The US Food and Drug Administration has approved the first interchangeable, high-concentration, citrate-free adalimumab biosimilar, adalimumab-ryvk (Simlandi).

This is the 10th adalimumab biosimilar approved by the regulatory agency and the first biosimilar approval in the US market for the Icelandic pharmaceutical company Alvotech in partnership with Teva Pharmaceuticals.

“An interchangeable citrate-free, high-concentration biosimilar adalimumab has the potential to change the market dynamics in a rapidly evolving environment for biosimilars in the U.S.,” said Robert Wessman, chairman and CEO of Alvotech, in a company press release on February 23.

Adalimumab-ryvk was approved in the European Union in 2021 and in Australia and Canada in 2022. 

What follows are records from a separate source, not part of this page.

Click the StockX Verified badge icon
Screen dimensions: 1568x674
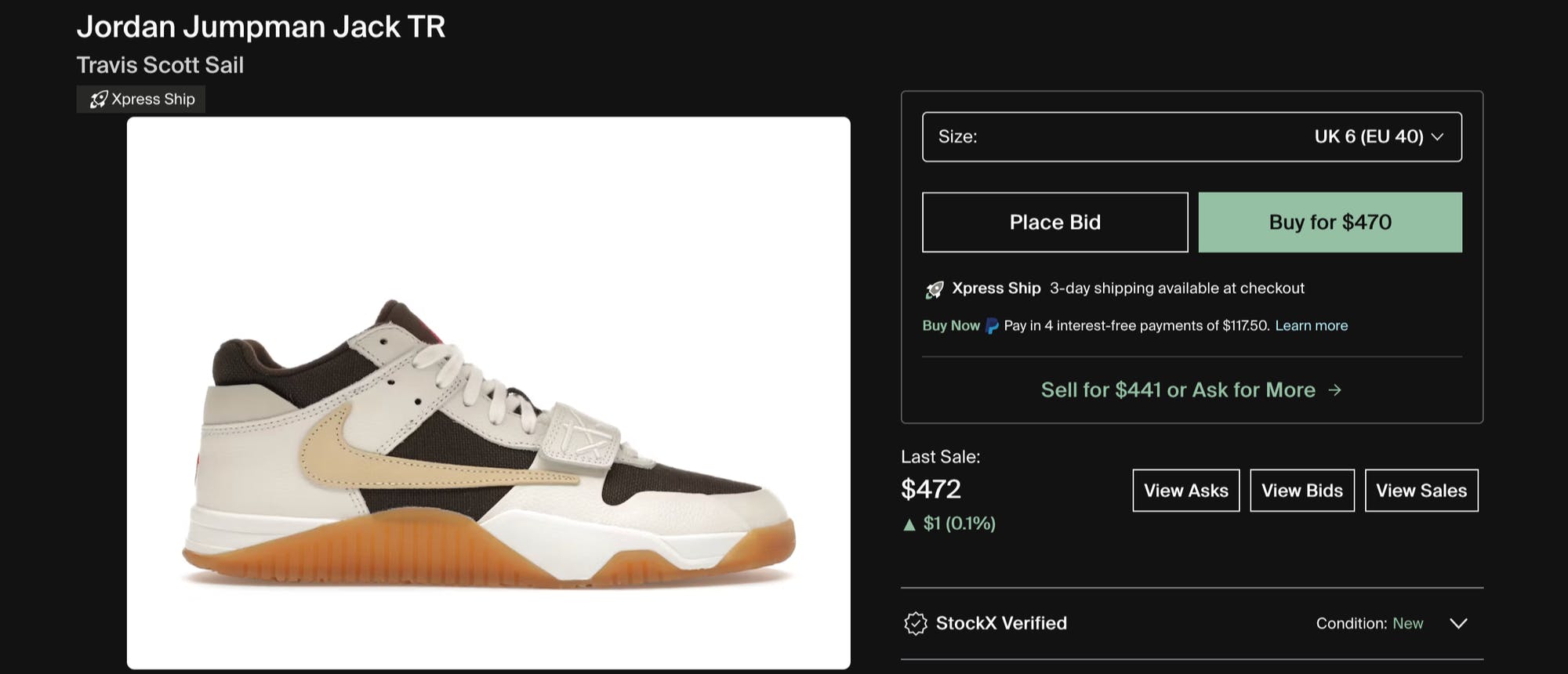915,623
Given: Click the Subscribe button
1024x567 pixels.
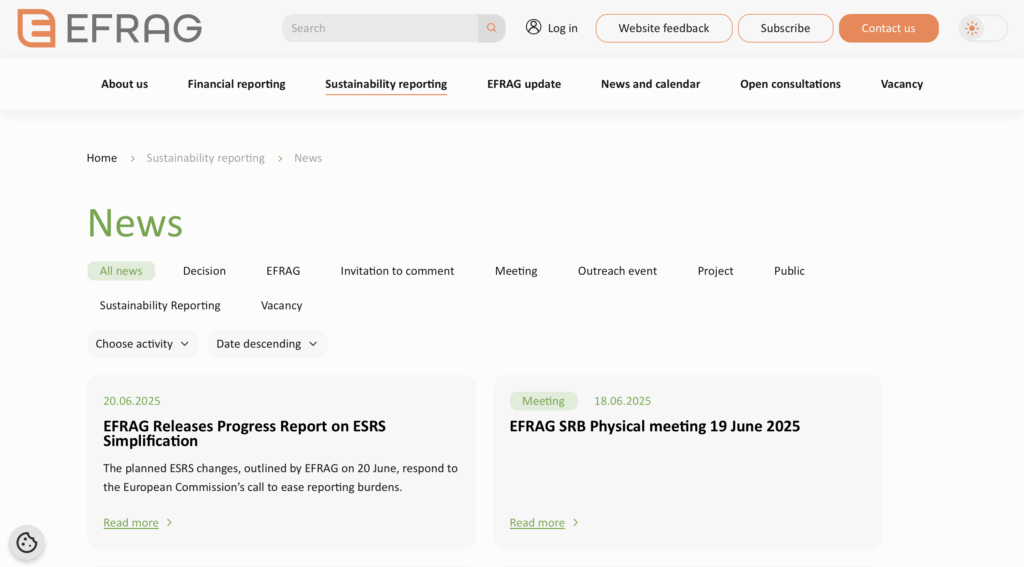Looking at the screenshot, I should [785, 28].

Adalimumab-ryvk is indicated for adults with rheumatoid arthritis, psoriatic arthritis, ankylosing spondylitis, ulcerative colitisCrohn’s diseaseplaque psoriasishidradenitis suppurativa, and noninfectious intermediate and posterior uveitis and panuveitis. In pediatric patients, it is indicated for polyarticular juvenile idiopathic arthritis in children 2 years of age and older and Crohn’s disease in children 6 years of age and older.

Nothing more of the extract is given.